__Assignment__
Return all lines from the entries below in which the word "panel" is present.

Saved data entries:

######

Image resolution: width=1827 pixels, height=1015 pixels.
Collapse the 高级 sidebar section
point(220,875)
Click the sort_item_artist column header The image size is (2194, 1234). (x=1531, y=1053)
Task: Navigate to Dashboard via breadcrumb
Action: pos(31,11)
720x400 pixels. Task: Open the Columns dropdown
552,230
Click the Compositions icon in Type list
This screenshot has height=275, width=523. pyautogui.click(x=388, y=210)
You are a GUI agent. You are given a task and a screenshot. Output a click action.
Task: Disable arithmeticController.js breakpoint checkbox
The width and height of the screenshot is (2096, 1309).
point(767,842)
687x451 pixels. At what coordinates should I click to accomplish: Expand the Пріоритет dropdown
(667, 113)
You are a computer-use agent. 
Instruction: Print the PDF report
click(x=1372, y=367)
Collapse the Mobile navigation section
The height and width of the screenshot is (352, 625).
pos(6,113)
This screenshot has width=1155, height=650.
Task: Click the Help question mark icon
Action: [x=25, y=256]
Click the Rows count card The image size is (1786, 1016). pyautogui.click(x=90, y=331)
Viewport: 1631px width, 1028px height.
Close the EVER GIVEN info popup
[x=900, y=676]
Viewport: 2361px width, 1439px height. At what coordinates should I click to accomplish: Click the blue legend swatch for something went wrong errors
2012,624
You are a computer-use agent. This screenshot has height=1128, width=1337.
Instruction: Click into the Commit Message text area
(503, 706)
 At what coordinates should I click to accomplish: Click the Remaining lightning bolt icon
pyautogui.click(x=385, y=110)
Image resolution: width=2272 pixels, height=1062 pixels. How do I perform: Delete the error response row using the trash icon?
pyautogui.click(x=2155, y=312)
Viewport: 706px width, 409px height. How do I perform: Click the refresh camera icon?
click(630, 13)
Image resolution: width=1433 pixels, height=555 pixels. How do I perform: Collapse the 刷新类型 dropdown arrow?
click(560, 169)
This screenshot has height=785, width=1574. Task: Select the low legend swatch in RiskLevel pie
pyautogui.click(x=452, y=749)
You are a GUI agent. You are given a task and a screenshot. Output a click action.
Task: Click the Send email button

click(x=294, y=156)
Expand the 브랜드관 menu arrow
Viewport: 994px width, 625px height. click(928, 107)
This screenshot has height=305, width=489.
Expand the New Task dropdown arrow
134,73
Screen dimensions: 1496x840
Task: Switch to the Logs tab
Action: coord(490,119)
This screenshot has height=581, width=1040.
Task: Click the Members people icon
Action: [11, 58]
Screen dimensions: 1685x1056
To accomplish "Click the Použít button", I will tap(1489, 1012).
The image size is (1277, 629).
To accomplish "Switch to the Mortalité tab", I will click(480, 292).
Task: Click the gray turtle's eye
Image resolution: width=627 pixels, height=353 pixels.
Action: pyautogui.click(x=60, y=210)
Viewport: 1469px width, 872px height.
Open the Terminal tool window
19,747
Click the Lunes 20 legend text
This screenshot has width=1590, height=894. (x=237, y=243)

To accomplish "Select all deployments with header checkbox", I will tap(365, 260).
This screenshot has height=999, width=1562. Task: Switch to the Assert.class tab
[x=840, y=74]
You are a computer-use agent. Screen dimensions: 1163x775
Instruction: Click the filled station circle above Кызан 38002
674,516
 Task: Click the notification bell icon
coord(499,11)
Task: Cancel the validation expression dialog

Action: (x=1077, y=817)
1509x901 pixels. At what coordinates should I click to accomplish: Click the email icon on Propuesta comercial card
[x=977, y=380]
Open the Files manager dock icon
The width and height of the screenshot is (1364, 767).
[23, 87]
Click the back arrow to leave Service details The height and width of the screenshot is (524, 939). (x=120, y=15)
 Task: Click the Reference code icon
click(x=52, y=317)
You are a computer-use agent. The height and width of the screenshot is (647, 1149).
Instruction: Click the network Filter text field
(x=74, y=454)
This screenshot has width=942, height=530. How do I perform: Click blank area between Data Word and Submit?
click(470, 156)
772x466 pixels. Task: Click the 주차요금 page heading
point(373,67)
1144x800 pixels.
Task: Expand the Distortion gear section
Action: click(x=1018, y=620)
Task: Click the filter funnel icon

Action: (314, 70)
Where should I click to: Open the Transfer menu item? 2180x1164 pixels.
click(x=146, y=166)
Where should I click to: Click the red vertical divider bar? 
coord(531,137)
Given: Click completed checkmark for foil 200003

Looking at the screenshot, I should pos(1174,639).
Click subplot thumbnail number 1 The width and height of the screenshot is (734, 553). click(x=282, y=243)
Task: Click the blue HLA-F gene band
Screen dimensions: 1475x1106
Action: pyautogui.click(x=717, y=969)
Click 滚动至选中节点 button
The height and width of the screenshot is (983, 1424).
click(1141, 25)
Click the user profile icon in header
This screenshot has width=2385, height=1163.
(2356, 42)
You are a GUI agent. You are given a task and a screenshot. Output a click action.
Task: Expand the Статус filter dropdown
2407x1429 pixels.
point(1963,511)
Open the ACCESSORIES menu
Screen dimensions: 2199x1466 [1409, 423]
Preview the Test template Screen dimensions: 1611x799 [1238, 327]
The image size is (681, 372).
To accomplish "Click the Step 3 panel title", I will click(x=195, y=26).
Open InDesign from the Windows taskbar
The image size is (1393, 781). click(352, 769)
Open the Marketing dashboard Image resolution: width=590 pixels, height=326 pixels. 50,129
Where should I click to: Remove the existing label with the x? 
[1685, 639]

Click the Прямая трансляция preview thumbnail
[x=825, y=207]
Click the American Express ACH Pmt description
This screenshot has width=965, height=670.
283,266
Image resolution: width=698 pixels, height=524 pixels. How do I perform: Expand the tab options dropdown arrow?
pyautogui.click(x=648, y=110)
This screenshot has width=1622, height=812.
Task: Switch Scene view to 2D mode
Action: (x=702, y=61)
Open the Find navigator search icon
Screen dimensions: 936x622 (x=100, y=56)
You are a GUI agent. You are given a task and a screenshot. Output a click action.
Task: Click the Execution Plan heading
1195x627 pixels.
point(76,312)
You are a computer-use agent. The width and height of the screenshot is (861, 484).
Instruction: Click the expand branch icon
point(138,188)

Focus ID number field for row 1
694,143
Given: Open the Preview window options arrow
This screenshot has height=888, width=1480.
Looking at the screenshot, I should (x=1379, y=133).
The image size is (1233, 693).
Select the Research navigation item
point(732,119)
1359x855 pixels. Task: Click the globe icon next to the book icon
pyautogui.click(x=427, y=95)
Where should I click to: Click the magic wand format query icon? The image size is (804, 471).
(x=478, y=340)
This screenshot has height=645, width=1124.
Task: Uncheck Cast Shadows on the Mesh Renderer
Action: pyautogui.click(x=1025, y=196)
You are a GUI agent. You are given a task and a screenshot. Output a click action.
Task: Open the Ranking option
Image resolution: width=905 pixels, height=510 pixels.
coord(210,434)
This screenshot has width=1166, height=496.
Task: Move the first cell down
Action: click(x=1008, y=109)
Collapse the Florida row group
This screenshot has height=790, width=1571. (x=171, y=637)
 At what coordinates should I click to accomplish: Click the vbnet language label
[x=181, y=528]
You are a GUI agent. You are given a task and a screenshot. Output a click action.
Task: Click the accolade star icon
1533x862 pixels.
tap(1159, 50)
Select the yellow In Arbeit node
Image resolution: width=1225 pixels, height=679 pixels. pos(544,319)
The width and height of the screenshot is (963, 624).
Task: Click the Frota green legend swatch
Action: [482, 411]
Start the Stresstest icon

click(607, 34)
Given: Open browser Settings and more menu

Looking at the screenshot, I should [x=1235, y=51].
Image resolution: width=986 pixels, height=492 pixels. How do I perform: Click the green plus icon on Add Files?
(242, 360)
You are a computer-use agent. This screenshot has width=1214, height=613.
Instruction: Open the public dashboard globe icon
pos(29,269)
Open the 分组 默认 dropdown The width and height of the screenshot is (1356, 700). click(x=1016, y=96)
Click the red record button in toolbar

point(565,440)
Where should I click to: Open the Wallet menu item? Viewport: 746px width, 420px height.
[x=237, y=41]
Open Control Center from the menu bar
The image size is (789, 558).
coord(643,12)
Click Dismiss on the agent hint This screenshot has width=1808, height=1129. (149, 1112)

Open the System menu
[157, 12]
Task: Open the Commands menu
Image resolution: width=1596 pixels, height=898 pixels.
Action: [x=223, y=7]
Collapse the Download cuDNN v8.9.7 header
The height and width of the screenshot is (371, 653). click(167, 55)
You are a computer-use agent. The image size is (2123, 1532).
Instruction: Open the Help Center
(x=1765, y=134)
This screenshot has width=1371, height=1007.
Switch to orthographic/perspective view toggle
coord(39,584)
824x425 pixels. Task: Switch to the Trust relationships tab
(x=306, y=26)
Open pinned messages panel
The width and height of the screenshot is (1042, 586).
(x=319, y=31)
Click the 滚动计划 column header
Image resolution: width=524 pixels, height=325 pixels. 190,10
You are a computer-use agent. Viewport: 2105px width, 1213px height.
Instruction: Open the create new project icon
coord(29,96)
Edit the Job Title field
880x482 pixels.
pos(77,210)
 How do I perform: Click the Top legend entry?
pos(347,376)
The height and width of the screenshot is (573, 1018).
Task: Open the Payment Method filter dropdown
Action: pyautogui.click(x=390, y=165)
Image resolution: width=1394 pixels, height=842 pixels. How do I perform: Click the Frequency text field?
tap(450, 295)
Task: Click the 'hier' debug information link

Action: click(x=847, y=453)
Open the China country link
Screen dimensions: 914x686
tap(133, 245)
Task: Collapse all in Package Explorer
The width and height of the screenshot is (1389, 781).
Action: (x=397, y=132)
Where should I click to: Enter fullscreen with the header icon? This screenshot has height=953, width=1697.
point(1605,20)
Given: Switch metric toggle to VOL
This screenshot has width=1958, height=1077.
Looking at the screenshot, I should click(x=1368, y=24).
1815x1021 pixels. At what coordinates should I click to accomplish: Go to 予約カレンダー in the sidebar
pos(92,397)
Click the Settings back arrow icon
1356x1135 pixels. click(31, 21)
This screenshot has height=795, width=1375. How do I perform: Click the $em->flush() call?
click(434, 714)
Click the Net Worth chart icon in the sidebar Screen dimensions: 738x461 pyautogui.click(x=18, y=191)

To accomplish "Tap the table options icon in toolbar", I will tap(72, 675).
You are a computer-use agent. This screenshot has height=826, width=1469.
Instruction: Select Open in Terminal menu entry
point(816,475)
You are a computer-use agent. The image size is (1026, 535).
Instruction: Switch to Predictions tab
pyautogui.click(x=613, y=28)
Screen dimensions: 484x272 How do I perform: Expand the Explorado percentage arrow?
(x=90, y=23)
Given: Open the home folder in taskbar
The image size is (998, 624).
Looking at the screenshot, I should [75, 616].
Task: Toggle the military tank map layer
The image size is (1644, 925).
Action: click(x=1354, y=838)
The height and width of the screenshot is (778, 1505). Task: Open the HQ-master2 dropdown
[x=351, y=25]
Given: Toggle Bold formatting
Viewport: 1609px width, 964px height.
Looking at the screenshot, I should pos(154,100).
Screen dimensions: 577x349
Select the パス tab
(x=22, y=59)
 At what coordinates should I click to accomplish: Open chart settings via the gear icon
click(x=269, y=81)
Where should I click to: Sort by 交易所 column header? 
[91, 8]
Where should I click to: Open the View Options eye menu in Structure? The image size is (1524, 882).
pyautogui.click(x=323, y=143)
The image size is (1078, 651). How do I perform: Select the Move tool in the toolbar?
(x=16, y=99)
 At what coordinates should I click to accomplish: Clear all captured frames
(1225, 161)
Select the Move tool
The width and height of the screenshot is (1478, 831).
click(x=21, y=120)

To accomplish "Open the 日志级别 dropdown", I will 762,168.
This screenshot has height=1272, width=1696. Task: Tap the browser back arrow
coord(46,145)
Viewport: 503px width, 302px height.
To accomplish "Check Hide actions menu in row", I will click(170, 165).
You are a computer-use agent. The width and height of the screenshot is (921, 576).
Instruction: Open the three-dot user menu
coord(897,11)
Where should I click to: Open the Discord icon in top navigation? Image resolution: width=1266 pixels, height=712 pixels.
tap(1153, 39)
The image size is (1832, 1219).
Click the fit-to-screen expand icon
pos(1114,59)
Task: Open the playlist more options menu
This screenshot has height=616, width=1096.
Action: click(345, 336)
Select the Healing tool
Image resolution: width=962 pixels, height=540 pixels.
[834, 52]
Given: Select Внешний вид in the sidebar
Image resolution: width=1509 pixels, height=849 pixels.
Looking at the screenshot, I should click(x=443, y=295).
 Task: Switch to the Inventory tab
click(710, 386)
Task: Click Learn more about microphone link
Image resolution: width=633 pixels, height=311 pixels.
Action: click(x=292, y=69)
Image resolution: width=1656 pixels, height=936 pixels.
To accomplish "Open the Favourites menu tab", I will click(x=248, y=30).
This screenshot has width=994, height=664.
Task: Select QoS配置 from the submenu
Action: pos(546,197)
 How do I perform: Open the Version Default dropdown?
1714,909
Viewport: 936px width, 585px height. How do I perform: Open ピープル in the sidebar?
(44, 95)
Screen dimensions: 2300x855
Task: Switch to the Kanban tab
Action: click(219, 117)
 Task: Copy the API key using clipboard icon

######

__Solution__
To accomplish "Click the Step 3 panel title", I will click(x=195, y=26).
Open pinned messages panel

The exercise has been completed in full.